倉橋

蜜原ワールドとは何か?①
 蜜原氏の新作である。正直を申し上げると蜜原氏と未苑真哉氏の作品というのは非常に手強いのである。  おふたりとも同じ文学グループのメンバーということで親しい関係だと思うが、両氏の作品とも非常に手強く、読むときもレビューを書くときも正直、気が重くなってしまうのだが、その反面、どうしても読んで分析して解説したくなるという共通点があるのは興味深い。  蜜原氏は間違いなく文学畑の方である。純粋にエンターテイメント系の方ではない。  純粋にエンターテイメント系なら最初から最後までスラスラと、痒いところに手が届くように受け身で読むことが出来る。  だが蜜原氏の作品というのは行間がある。  それを読み取らないと「蜜原ワールド」を征服できないと思わせる奥深さがある。
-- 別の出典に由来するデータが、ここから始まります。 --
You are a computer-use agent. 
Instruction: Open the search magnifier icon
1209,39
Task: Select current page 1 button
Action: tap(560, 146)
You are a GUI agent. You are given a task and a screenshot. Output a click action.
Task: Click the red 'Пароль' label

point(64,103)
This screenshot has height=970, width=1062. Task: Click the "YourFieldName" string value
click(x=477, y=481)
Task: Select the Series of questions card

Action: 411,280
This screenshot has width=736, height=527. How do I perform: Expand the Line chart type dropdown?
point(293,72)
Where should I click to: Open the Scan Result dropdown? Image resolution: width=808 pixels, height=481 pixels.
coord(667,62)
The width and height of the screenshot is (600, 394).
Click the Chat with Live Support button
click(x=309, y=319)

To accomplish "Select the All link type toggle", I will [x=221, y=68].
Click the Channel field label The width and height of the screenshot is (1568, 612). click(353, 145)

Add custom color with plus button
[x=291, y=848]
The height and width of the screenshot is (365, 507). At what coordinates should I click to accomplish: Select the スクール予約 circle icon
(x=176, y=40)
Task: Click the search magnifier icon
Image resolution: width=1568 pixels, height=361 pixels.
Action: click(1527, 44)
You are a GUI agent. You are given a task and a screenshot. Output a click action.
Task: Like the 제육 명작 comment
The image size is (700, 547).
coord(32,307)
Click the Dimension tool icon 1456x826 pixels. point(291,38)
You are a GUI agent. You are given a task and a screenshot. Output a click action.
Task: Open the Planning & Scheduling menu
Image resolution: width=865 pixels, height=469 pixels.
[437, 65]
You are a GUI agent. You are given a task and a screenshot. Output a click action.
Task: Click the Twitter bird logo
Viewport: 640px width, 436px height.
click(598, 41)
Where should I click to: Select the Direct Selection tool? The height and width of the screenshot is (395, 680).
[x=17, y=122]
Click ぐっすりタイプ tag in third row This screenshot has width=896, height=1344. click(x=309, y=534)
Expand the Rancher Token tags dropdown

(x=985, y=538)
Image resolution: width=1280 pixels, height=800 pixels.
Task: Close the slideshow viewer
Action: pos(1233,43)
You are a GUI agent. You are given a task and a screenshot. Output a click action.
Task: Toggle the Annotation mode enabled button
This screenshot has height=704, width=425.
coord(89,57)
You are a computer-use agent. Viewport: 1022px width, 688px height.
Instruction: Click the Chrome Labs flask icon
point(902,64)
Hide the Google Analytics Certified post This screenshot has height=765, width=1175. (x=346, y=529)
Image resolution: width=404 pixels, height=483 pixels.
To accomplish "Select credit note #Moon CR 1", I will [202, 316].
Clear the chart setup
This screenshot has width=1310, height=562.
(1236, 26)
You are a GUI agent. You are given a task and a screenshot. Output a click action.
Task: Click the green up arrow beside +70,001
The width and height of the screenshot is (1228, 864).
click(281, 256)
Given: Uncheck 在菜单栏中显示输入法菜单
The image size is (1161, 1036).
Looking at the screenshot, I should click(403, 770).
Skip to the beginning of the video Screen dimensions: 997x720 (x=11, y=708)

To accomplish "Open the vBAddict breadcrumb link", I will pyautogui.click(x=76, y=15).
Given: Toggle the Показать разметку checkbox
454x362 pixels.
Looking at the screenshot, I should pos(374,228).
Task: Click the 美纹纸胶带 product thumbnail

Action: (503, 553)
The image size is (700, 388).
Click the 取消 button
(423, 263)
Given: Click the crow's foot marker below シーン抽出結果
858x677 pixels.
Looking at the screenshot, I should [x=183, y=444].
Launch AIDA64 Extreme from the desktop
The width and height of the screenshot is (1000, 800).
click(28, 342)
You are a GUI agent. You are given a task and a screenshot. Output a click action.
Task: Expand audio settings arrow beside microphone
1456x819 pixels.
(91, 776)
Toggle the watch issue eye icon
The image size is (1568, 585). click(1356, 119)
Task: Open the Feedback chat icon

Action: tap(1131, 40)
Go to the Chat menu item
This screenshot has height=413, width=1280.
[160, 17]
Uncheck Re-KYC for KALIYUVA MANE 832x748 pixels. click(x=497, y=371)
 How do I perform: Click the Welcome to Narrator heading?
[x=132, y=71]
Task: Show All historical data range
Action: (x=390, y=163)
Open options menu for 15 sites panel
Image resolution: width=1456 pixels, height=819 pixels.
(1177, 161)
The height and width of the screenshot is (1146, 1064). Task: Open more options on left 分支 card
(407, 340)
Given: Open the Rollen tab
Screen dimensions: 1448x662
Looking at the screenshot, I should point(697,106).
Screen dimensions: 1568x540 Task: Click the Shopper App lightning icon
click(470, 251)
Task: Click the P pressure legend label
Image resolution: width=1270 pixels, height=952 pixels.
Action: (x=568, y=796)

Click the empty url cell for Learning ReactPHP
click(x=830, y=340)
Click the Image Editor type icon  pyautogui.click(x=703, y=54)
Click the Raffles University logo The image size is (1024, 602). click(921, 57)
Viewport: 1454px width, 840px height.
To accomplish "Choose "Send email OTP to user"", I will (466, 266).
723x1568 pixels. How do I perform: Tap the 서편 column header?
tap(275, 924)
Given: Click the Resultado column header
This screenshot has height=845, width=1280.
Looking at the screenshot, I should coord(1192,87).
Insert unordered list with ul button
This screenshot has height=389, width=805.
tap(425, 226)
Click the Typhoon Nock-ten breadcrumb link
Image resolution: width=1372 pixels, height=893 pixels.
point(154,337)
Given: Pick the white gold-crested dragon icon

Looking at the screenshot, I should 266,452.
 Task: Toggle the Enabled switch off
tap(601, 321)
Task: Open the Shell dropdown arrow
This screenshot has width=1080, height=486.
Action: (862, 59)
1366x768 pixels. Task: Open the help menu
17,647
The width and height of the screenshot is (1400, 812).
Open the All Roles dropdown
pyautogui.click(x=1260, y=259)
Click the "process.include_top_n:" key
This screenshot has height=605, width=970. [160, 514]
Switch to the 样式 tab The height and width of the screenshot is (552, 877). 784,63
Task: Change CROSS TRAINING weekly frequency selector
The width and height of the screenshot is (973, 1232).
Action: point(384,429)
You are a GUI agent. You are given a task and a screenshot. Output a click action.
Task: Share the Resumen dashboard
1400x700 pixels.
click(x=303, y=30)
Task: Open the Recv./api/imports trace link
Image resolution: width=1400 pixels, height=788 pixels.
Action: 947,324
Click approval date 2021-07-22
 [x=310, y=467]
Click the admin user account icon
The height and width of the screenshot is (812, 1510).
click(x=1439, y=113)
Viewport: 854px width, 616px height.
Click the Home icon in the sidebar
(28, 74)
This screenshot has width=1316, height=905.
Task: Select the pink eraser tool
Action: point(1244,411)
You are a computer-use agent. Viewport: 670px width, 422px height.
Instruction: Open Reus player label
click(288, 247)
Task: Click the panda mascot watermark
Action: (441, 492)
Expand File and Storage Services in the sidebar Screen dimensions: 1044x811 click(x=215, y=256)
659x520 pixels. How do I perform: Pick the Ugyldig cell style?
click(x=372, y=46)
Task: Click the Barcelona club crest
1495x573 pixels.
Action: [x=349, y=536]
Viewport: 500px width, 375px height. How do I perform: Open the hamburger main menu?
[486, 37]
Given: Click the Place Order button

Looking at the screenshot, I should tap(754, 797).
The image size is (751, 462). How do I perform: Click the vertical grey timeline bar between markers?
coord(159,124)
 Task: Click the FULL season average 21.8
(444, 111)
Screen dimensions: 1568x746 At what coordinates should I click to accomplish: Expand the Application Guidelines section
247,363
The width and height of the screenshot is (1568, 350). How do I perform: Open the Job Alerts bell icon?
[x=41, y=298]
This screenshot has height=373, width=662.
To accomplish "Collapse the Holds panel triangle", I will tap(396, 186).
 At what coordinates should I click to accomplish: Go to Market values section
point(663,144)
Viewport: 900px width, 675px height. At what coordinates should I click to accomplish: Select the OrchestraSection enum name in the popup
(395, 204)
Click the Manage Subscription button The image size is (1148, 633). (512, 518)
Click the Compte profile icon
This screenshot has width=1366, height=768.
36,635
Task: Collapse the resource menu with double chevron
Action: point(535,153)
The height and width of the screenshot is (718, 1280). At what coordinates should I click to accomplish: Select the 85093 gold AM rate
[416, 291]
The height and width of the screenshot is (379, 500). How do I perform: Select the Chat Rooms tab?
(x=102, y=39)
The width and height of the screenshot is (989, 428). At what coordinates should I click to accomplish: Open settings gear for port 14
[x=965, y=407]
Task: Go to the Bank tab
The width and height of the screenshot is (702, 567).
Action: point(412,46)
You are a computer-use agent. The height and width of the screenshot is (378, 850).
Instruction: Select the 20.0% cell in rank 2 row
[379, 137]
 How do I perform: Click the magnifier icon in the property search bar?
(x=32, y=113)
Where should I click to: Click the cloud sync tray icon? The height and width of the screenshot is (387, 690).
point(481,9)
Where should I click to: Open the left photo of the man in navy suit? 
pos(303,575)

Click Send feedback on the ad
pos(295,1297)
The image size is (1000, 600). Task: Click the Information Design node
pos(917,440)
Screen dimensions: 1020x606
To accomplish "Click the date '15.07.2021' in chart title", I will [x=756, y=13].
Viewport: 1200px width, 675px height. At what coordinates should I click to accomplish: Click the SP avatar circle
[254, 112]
私はたいして読解力もないため、いつも時間切れで氏の作品の全てを読み取ることが出来ないまま、終了しなければならない。  今回の作品は前作に引き続き、人外(人間と動物のハーフ)が通う聖パルーシア学園の日常を描いたもので、今回は甘い百合シーンを交えつつ、ハロウィンでのちょっとしたアクシデントがメインストーリーとなっている。  人外自体は男性向けのラノベでよく使われているテーマであり、特に目新しいものではない。  また「百合」というのも男性向けのテーマである。  だがこれはラノベではないし、この作品に描かれる人外と人類が同居する世界というのは、作者による独特で難解な解釈が設定されており、この作品の世界観自体が普通のエンターテイメントを期待して読む読者にとっての非常に高いハードルとなっている。  この作品のストーリーというのは、実は作者独自の世界観の設定を開示していくことに終始しており、次々と登場する新たな設定に多くの読者は翻弄されるしかない。  ではこの作品は、「最後までストーリーが把握出来ない不可解極まりない小説」して記憶されるのかというと、それは全く違う。  この小説は滅法面白いのである。  作者が学術書からエンターテイメントまで豊富な読書量を誇ることはエッセーから明らかであるが、読者を楽しませるツボを心得ているというか、読者を巧妙に結末まで到着させる操作を会得しているというところだろう。  読み終えた読者は、作者の世界観というひとつの大きな山の頂上へ到着したような充実感を覚え、何かをやり切ったという満足感に浸るだろう。